§ WHAT YOU ARE ASKED TO DO
Set down all of the entries precisely as they were written.

§ Extracted data entries
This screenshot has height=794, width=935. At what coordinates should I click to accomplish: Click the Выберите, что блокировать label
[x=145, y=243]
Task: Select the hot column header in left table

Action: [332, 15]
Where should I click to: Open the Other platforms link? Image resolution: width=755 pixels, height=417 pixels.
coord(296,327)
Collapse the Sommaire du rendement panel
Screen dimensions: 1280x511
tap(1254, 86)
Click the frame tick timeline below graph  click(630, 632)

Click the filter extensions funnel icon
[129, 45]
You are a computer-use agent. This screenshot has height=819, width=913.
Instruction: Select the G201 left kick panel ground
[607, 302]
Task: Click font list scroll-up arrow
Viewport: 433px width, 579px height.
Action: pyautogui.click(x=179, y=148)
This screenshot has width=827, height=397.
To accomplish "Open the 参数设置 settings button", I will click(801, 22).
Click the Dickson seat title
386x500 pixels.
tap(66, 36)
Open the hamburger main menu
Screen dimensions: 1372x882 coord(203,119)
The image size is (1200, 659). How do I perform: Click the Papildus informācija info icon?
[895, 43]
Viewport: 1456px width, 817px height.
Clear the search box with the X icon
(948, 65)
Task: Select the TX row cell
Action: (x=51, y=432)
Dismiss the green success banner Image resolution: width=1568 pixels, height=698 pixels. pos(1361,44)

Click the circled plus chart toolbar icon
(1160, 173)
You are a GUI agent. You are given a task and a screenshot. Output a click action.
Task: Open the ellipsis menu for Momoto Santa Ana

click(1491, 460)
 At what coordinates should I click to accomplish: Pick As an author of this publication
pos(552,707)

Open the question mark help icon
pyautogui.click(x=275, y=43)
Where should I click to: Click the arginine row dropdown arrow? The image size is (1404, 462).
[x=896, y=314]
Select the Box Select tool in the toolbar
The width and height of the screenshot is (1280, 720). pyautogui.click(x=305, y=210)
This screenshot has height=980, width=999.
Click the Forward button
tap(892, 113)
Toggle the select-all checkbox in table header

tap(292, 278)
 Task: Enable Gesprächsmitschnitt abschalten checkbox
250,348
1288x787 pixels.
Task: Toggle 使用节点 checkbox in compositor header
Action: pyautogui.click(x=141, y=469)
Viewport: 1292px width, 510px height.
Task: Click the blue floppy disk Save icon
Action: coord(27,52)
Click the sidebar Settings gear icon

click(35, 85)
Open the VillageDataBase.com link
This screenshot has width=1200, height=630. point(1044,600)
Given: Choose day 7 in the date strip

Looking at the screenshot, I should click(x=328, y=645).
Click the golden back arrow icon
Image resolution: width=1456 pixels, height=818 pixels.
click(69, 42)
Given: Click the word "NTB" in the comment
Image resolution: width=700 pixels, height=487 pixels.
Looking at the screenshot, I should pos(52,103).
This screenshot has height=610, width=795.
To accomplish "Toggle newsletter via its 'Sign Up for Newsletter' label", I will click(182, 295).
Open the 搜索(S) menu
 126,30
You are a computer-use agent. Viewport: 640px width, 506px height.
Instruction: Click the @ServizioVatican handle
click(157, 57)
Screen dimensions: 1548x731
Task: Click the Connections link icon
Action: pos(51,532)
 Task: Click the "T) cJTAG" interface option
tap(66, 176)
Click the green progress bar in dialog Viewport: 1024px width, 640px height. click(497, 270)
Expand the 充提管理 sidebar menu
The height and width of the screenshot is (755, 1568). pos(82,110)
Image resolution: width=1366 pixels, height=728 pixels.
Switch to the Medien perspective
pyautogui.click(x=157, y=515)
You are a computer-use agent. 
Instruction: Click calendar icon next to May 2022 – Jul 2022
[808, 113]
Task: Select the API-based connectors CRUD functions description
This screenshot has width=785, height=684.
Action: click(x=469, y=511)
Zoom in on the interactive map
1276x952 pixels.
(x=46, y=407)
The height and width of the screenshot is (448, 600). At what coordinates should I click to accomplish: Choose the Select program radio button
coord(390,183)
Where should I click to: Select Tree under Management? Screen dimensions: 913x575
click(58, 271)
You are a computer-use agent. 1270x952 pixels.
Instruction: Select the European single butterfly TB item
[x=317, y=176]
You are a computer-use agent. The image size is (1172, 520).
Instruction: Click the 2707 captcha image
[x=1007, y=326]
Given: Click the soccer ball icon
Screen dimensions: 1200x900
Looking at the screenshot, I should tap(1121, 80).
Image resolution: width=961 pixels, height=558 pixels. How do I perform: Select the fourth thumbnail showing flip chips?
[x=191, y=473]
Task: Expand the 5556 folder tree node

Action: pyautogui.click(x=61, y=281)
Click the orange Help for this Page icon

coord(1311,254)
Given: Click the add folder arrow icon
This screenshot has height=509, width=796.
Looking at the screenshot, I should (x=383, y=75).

§ RESULT FOR THIS EXERCISE
This screenshot has height=794, width=935. At what coordinates should I click to accomplish: Click the Выберите, что блокировать label
[x=145, y=243]
Task: Select the hot column header in left table

Action: [332, 15]
Where should I click to: Open the Other platforms link? Image resolution: width=755 pixels, height=417 pixels.
coord(296,327)
Collapse the Sommaire du rendement panel
Screen dimensions: 1280x511
tap(1254, 86)
Click the frame tick timeline below graph  click(630, 632)

Click the filter extensions funnel icon
[129, 45]
You are a computer-use agent. This screenshot has height=819, width=913.
Instruction: Select the G201 left kick panel ground
[607, 302]
Task: Click font list scroll-up arrow
Viewport: 433px width, 579px height.
Action: pyautogui.click(x=179, y=148)
This screenshot has width=827, height=397.
To accomplish "Open the 参数设置 settings button", I will click(801, 22).
Click the Dickson seat title
386x500 pixels.
tap(66, 36)
Open the hamburger main menu
Screen dimensions: 1372x882 coord(203,119)
The image size is (1200, 659). How do I perform: Click the Papildus informācija info icon?
[895, 43]
Viewport: 1456px width, 817px height.
Clear the search box with the X icon
(948, 65)
Task: Select the TX row cell
Action: (x=51, y=432)
Dismiss the green success banner Image resolution: width=1568 pixels, height=698 pixels. pos(1361,44)

Click the circled plus chart toolbar icon
(1160, 173)
You are a GUI agent. You are given a task and a screenshot. Output a click action.
Task: Open the ellipsis menu for Momoto Santa Ana

click(1491, 460)
 At what coordinates should I click to accomplish: Pick As an author of this publication
pos(552,707)

Open the question mark help icon
pyautogui.click(x=275, y=43)
Where should I click to: Click the arginine row dropdown arrow? The image size is (1404, 462).
[x=896, y=314]
Select the Box Select tool in the toolbar
The width and height of the screenshot is (1280, 720). pyautogui.click(x=305, y=210)
This screenshot has height=980, width=999.
Click the Forward button
tap(892, 113)
Toggle the select-all checkbox in table header

tap(292, 278)
 Task: Enable Gesprächsmitschnitt abschalten checkbox
250,348
1288x787 pixels.
Task: Toggle 使用节点 checkbox in compositor header
Action: pyautogui.click(x=141, y=469)
Viewport: 1292px width, 510px height.
Task: Click the blue floppy disk Save icon
Action: coord(27,52)
Click the sidebar Settings gear icon

click(35, 85)
Open the VillageDataBase.com link
This screenshot has width=1200, height=630. point(1044,600)
Given: Choose day 7 in the date strip

Looking at the screenshot, I should click(x=328, y=645).
Click the golden back arrow icon
Image resolution: width=1456 pixels, height=818 pixels.
click(69, 42)
Given: Click the word "NTB" in the comment
Image resolution: width=700 pixels, height=487 pixels.
Looking at the screenshot, I should pos(52,103).
This screenshot has height=610, width=795.
To accomplish "Toggle newsletter via its 'Sign Up for Newsletter' label", I will click(182, 295).
Open the 搜索(S) menu
 126,30
You are a computer-use agent. Viewport: 640px width, 506px height.
Instruction: Click the @ServizioVatican handle
click(157, 57)
Screen dimensions: 1548x731
Task: Click the Connections link icon
Action: pos(51,532)
 Task: Click the "T) cJTAG" interface option
tap(66, 176)
Click the green progress bar in dialog Viewport: 1024px width, 640px height. click(497, 270)
Expand the 充提管理 sidebar menu
The height and width of the screenshot is (755, 1568). pos(82,110)
Image resolution: width=1366 pixels, height=728 pixels.
Switch to the Medien perspective
pyautogui.click(x=157, y=515)
You are a computer-use agent. 
Instruction: Click calendar icon next to May 2022 – Jul 2022
[808, 113]
Task: Select the API-based connectors CRUD functions description
This screenshot has width=785, height=684.
Action: click(x=469, y=511)
Zoom in on the interactive map
1276x952 pixels.
(x=46, y=407)
The height and width of the screenshot is (448, 600). At what coordinates should I click to accomplish: Choose the Select program radio button
coord(390,183)
Where should I click to: Select Tree under Management? Screen dimensions: 913x575
click(58, 271)
You are a computer-use agent. 1270x952 pixels.
Instruction: Select the European single butterfly TB item
[x=317, y=176]
You are a computer-use agent. The image size is (1172, 520).
Instruction: Click the 2707 captcha image
[x=1007, y=326]
Given: Click the soccer ball icon
Screen dimensions: 1200x900
Looking at the screenshot, I should tap(1121, 80).
Image resolution: width=961 pixels, height=558 pixels. How do I perform: Select the fourth thumbnail showing flip chips?
[x=191, y=473]
Task: Expand the 5556 folder tree node

Action: pyautogui.click(x=61, y=281)
Click the orange Help for this Page icon

coord(1311,254)
Given: Click the add folder arrow icon
This screenshot has height=509, width=796.
Looking at the screenshot, I should (x=383, y=75).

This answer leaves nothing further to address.